**짧은 과제:** 아래 기록에서 "Expand the ホスト dropdown" 문구가 있는 줄부터 "tap(430, 310)" 문구가 있는 줄까지 양 끝 줄을 포함해 모두 그대로 베껴 쓰세요.

**기록된 정보:**
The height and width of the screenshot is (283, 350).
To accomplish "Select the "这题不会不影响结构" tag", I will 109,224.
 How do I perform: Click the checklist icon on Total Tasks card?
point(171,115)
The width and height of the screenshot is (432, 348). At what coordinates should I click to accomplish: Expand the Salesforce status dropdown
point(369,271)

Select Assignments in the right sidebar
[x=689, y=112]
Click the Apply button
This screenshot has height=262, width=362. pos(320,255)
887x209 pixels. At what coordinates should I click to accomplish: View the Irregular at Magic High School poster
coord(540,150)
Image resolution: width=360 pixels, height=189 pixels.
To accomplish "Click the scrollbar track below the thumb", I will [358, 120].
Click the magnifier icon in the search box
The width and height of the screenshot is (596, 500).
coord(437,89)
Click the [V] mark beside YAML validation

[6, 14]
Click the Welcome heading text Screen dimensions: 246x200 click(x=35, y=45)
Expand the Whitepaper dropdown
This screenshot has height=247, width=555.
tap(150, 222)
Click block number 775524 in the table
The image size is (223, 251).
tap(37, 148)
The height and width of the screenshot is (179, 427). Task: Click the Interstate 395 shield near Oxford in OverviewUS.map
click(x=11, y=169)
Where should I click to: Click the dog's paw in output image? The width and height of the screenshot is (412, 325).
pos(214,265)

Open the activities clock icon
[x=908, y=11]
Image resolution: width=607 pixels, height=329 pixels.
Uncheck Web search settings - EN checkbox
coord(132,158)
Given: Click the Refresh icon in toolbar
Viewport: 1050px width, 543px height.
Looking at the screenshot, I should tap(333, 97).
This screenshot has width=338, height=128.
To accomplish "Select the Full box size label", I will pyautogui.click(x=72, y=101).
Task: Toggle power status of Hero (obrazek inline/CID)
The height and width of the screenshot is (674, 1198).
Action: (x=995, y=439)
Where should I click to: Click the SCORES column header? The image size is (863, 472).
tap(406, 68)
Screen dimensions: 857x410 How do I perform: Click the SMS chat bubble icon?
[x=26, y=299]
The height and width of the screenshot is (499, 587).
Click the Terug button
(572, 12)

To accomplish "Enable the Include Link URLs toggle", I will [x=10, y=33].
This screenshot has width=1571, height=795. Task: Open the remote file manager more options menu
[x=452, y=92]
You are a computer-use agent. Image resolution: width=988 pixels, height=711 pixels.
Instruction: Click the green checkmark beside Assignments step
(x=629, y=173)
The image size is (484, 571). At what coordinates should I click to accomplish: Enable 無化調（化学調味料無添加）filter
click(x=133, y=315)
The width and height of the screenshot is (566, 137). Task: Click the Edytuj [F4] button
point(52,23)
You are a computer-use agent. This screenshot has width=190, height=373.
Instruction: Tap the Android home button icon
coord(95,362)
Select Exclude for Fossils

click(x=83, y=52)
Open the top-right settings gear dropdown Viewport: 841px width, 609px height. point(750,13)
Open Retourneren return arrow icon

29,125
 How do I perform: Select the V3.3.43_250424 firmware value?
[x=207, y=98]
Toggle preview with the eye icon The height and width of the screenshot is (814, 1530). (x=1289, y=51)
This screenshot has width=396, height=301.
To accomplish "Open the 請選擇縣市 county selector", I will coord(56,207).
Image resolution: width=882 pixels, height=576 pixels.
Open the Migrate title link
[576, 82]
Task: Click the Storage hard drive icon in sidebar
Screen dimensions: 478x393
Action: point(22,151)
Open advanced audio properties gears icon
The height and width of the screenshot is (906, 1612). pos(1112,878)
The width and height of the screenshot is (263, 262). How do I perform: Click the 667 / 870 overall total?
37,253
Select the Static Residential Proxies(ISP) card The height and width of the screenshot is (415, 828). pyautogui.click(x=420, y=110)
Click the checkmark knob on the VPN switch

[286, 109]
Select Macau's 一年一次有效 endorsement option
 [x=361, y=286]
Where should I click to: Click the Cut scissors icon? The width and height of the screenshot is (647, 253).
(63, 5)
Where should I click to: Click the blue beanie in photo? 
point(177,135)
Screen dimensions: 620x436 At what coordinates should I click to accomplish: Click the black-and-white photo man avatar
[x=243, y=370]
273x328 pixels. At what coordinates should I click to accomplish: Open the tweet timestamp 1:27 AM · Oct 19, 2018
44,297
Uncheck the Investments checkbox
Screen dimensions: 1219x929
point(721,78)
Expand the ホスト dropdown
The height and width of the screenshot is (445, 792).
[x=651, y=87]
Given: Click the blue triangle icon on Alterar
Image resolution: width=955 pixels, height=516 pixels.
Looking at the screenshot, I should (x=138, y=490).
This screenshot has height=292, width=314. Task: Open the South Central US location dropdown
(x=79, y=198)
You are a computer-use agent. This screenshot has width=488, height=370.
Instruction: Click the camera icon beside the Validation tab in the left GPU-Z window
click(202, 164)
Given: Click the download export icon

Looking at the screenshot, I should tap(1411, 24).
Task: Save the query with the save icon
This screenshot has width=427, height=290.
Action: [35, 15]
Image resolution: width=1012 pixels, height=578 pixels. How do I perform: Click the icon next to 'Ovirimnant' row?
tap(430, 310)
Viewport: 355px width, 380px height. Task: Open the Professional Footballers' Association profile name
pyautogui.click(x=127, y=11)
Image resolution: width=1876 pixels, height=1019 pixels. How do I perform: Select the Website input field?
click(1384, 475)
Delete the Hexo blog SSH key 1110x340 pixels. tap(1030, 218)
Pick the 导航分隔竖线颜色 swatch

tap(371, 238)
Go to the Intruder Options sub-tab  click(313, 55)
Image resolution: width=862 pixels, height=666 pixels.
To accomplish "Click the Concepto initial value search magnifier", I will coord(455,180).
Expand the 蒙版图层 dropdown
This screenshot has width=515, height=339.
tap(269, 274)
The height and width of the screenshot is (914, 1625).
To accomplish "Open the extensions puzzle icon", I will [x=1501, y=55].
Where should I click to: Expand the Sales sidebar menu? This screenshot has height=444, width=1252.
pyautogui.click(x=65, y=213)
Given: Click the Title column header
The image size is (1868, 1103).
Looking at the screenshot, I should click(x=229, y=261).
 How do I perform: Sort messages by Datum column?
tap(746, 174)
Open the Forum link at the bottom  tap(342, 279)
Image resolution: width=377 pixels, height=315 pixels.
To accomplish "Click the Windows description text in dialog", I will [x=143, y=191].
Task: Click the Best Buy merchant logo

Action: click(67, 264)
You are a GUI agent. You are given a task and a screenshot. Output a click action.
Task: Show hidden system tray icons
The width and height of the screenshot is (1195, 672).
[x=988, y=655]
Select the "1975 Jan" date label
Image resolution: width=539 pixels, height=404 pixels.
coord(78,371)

**정답:**
Expand the ホスト dropdown
The height and width of the screenshot is (445, 792).
[x=651, y=87]
Given: Click the blue triangle icon on Alterar
Image resolution: width=955 pixels, height=516 pixels.
Looking at the screenshot, I should (x=138, y=490).
This screenshot has height=292, width=314. Task: Open the South Central US location dropdown
(x=79, y=198)
You are a computer-use agent. This screenshot has width=488, height=370.
Instruction: Click the camera icon beside the Validation tab in the left GPU-Z window
click(202, 164)
Given: Click the download export icon

Looking at the screenshot, I should tap(1411, 24).
Task: Save the query with the save icon
This screenshot has width=427, height=290.
Action: [35, 15]
Image resolution: width=1012 pixels, height=578 pixels. How do I perform: Click the icon next to 'Ovirimnant' row?
tap(430, 310)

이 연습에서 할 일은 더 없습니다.